Note: it would have been easier with the exact article, so that we could have some context
Lifetime considerations are actually pretty complicated.
Considering the constructor of an object, there are two different point of views:
external: ie the user of an object
internal: ie, you when writing constructors and destructors (notably)
From the external point of view, the lifetime of an object:
begins once the constructor successfully completed
ends when the destructor begins to run
It means that if you attempt to access an object mid-construction or mid-destruction Bad Things Happen (tm). This is mostly relevant to multi-threaded programs, but may happen if you pass pointers to your object to base classes... which leads to...
...the internal point of view. It's more complicated. One thing you are sure of is that the required memory has been allocated, however parts of the objects may not be fully initialized yet (after all, you are constructing it).
in the body of the constructor, you can use the attributes and bases of the class (they are initialized), and call functions normally (virtual calls should be avoided).

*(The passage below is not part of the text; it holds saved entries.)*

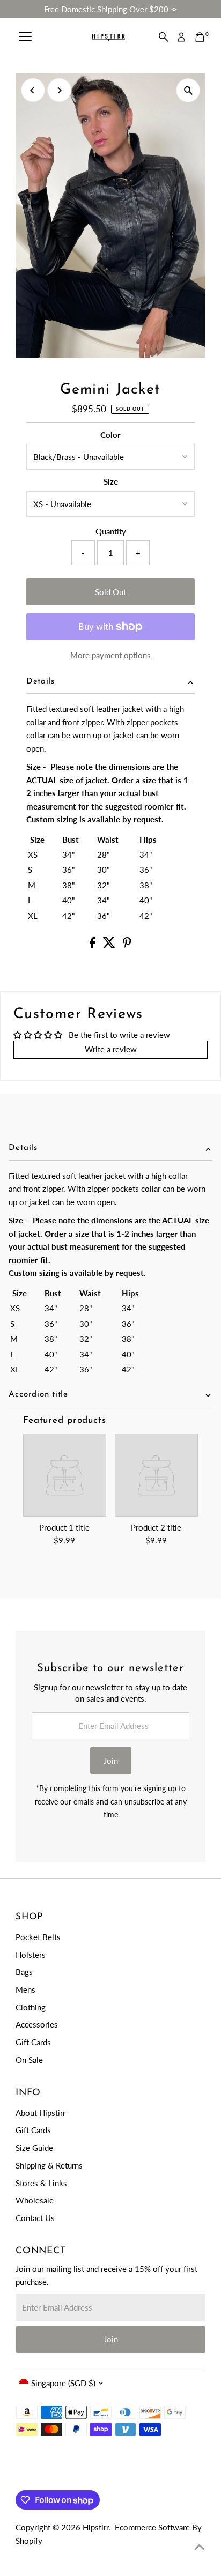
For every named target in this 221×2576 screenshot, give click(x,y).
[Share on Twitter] (110, 944)
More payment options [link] (110, 655)
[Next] (59, 90)
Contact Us (35, 2218)
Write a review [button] (111, 1049)
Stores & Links (41, 2183)
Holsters (31, 1954)
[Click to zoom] (188, 90)
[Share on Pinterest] (127, 944)
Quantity (110, 531)
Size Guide (34, 2147)
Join (111, 1760)
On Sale (29, 2060)
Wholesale (35, 2200)
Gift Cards (33, 2042)
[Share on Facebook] (94, 944)
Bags (24, 1972)
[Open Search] (163, 37)
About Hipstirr (40, 2113)
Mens (25, 1989)
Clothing (31, 2007)
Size (111, 481)
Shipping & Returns (49, 2165)
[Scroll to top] (199, 2546)
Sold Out (110, 592)
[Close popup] (204, 2411)
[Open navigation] (25, 37)
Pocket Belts (38, 1937)
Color (110, 435)
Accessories (37, 2024)
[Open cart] (199, 37)
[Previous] (33, 90)
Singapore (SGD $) (63, 2383)
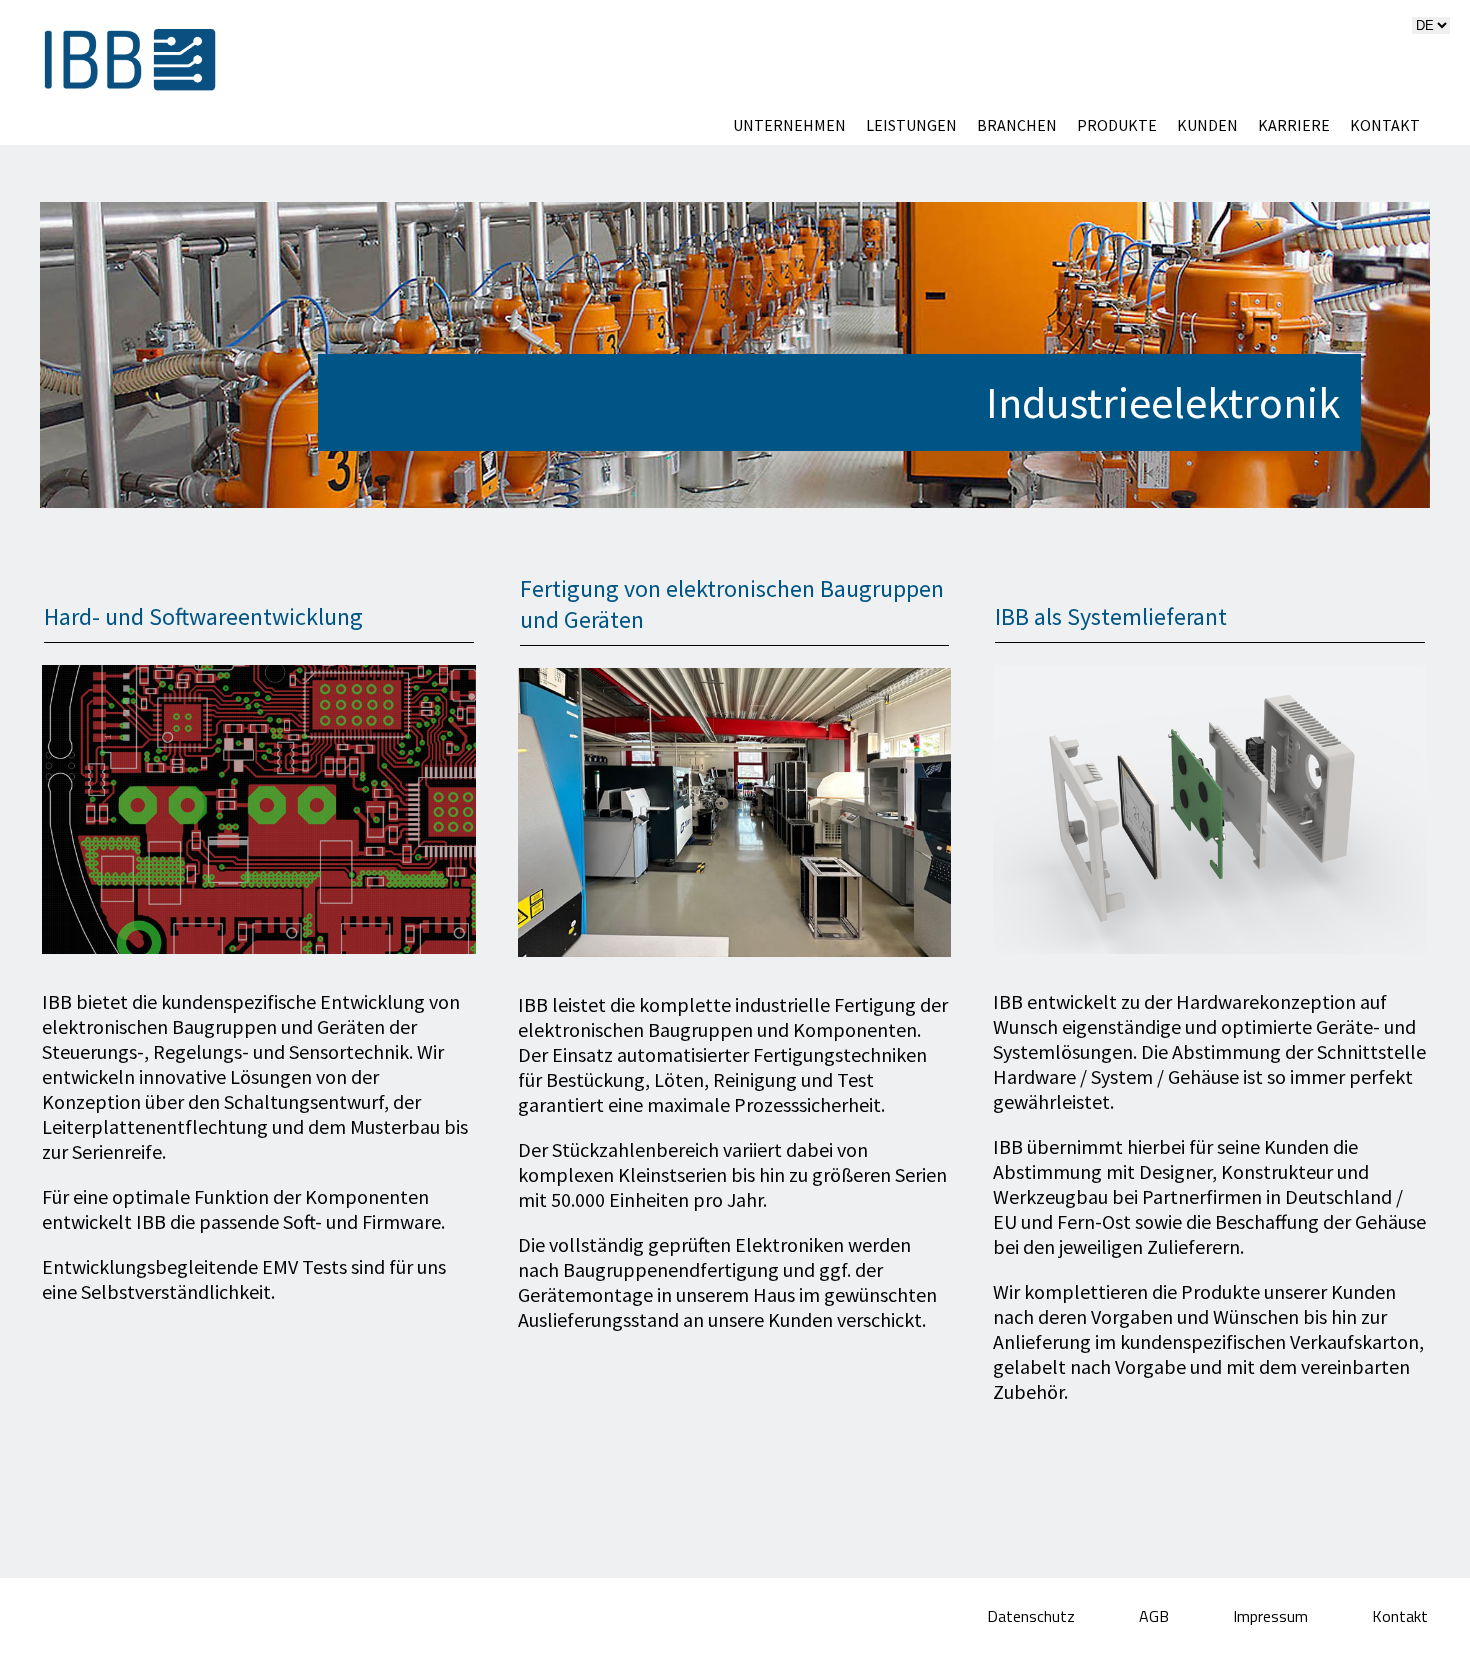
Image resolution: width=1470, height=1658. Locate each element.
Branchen (1017, 125)
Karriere (1294, 125)
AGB (1156, 1616)
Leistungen (911, 125)
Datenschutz (1033, 1616)
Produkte (1117, 125)
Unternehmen (789, 125)
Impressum (1272, 1616)
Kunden (1207, 125)
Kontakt (1385, 125)
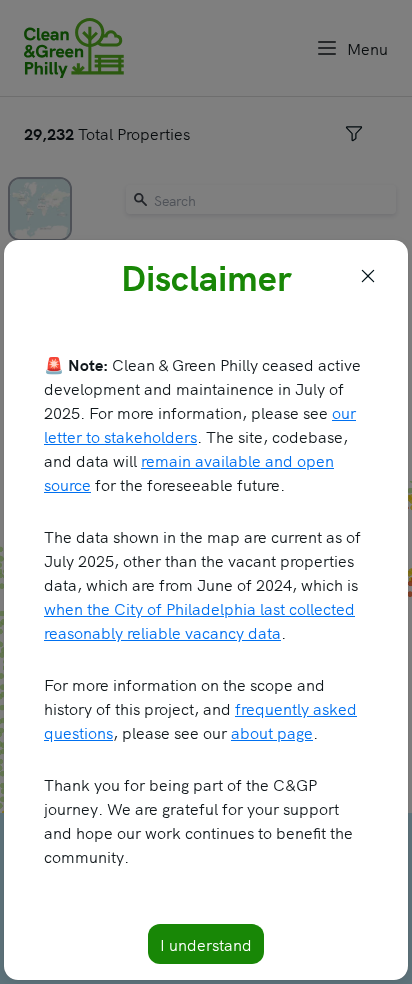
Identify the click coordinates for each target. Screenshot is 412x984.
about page (272, 732)
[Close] (368, 276)
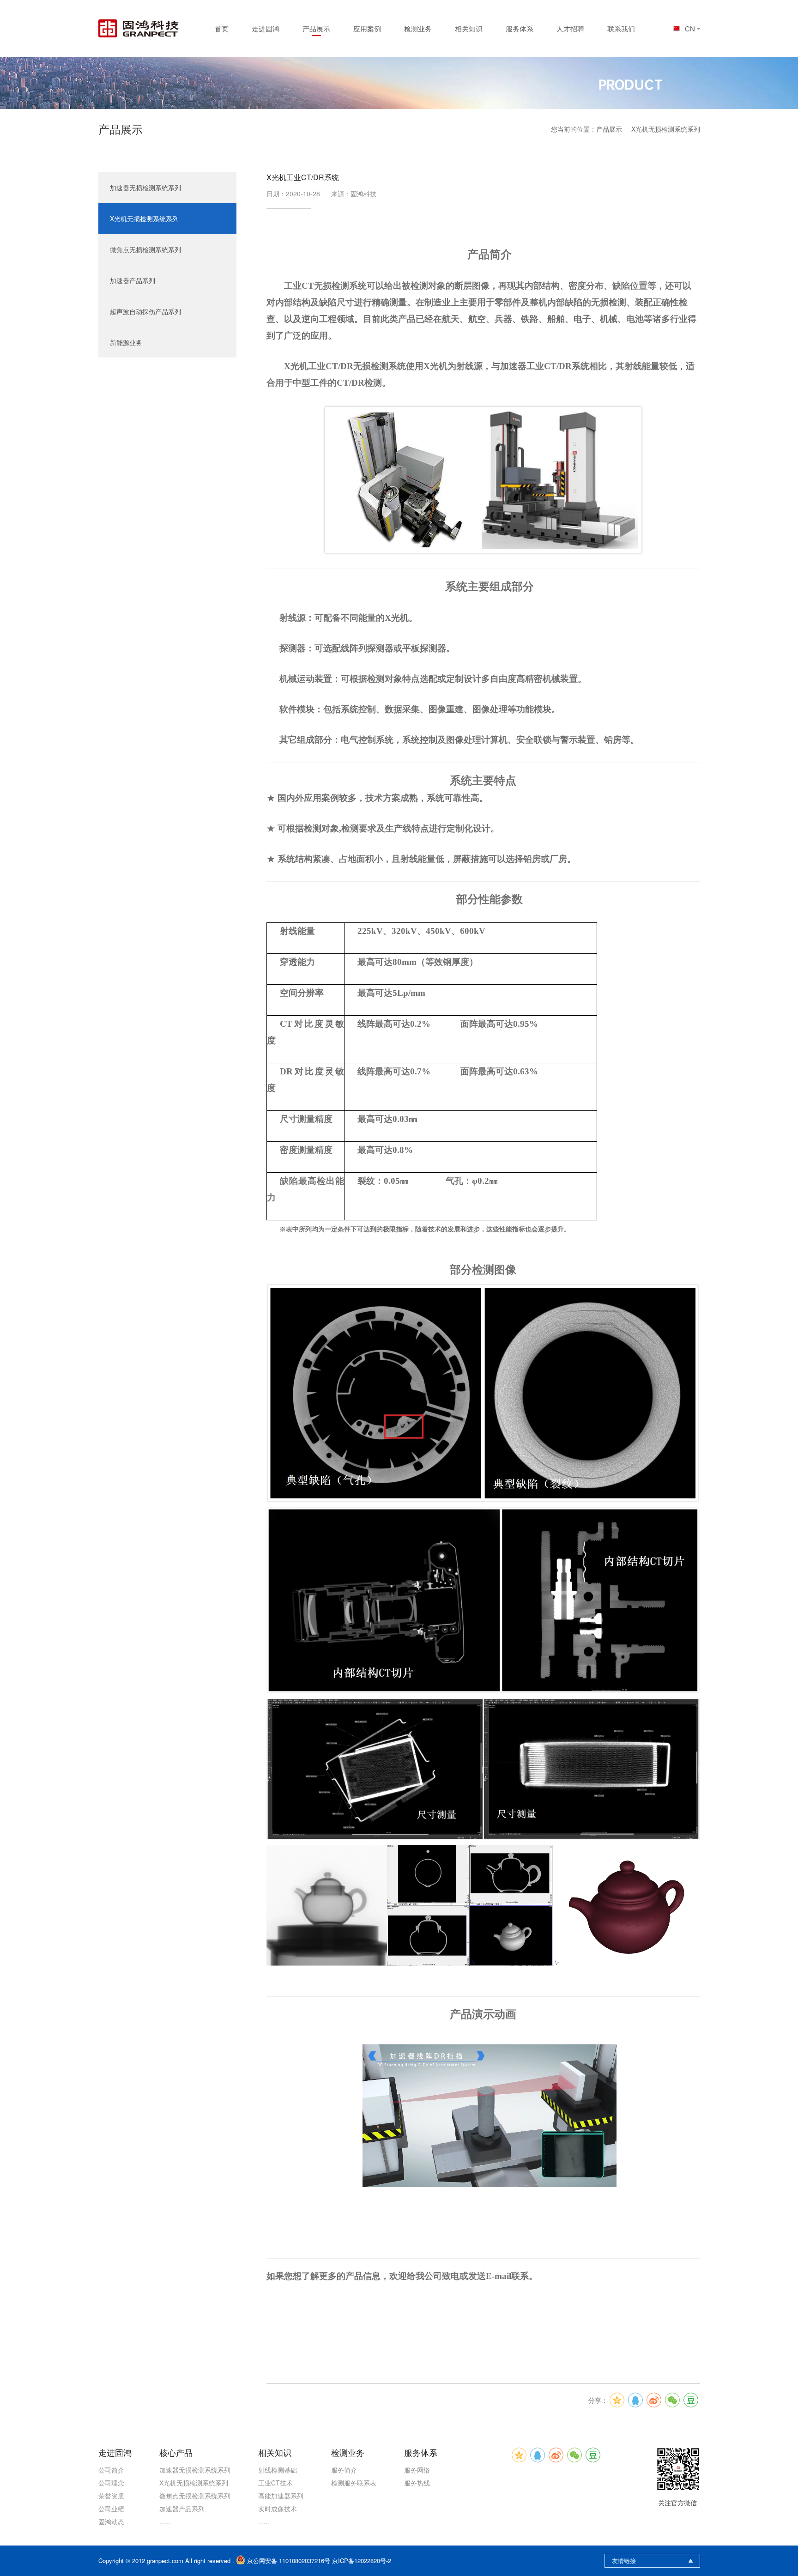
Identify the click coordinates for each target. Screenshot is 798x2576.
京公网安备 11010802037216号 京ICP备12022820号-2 (319, 2560)
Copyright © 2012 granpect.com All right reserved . (167, 2560)
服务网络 (417, 2469)
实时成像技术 (277, 2508)
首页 (222, 28)
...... (164, 2521)
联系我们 (621, 28)
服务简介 (344, 2469)
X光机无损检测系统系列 (665, 128)
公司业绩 (111, 2508)
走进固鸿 (265, 28)
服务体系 (519, 28)
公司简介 (111, 2469)
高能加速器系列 (280, 2495)
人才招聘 (570, 28)
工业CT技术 (275, 2482)
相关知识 (469, 28)
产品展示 (316, 28)
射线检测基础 (277, 2469)
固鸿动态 (111, 2521)
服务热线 (417, 2482)
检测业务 (418, 28)
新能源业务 (126, 342)
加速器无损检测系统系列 (145, 187)
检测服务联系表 (353, 2482)
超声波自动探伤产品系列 (145, 311)
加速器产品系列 (132, 280)
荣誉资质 (111, 2495)
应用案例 (367, 28)
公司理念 (111, 2482)
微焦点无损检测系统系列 (145, 249)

if it's a base class, the derived object is not initialized yet (thus the restriction on virtual calls)
The implication from the lifetime not having started yet is mainly that, should the constructor throw an exception, the destructor will not be run.
Beware of member variables that are not yet initialized. Beware of virtual functions: the function that you call might not be the one that you expect if the function is virtual and a derived object is created. Other than that, I do not see any problem calling methods from the constructor. Especially the memory for the object has already been allocated.